─── Dataset content
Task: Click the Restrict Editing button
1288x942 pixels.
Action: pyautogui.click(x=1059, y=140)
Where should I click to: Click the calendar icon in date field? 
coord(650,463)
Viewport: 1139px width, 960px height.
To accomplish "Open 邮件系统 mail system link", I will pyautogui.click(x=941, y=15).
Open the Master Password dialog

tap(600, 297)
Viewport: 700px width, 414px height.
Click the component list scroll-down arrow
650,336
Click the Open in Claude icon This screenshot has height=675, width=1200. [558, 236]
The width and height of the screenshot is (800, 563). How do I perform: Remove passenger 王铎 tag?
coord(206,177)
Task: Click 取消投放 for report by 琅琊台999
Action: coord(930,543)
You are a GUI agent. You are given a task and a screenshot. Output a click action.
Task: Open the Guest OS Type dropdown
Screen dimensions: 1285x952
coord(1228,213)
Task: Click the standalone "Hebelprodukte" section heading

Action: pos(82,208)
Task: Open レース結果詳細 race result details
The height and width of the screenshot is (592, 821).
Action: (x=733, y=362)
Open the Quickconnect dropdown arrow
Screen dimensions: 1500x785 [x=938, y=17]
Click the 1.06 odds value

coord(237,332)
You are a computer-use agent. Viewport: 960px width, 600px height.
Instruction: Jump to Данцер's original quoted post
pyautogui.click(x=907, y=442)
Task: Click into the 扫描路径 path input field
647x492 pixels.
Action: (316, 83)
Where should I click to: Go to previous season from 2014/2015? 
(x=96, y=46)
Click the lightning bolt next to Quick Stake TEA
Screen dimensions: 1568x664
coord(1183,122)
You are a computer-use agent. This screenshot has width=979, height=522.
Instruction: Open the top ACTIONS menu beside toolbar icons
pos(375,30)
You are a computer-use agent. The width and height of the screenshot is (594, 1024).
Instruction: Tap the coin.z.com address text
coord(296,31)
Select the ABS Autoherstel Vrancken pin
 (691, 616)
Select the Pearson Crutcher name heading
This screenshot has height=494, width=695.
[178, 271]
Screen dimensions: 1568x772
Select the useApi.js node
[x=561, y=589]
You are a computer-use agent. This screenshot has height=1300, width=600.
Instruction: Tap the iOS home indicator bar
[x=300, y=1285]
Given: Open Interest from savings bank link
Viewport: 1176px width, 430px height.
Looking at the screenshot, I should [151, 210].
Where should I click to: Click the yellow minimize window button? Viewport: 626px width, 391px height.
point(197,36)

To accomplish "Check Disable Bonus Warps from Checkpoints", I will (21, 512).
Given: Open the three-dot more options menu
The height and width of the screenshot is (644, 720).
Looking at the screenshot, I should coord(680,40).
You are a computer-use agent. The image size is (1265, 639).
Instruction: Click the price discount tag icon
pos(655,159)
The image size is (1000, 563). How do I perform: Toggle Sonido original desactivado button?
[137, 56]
──────
- [Work item]:
Copy all the lines above that hold the string "agent".

- [Solution for this problem]:
You are a GUI agent. You are given a task and a screenshot. Output a click action.
You are a computer-use agent. Viewport: 960px width, 600px height.
You are a computer-use agent. This screenshot has width=979, height=522.
You are a computer-use agent. The width and height of the screenshot is (594, 1024).
You are a computer-use agent. This screenshot has height=1300, width=600.
You are a computer-use agent. The image size is (1265, 639).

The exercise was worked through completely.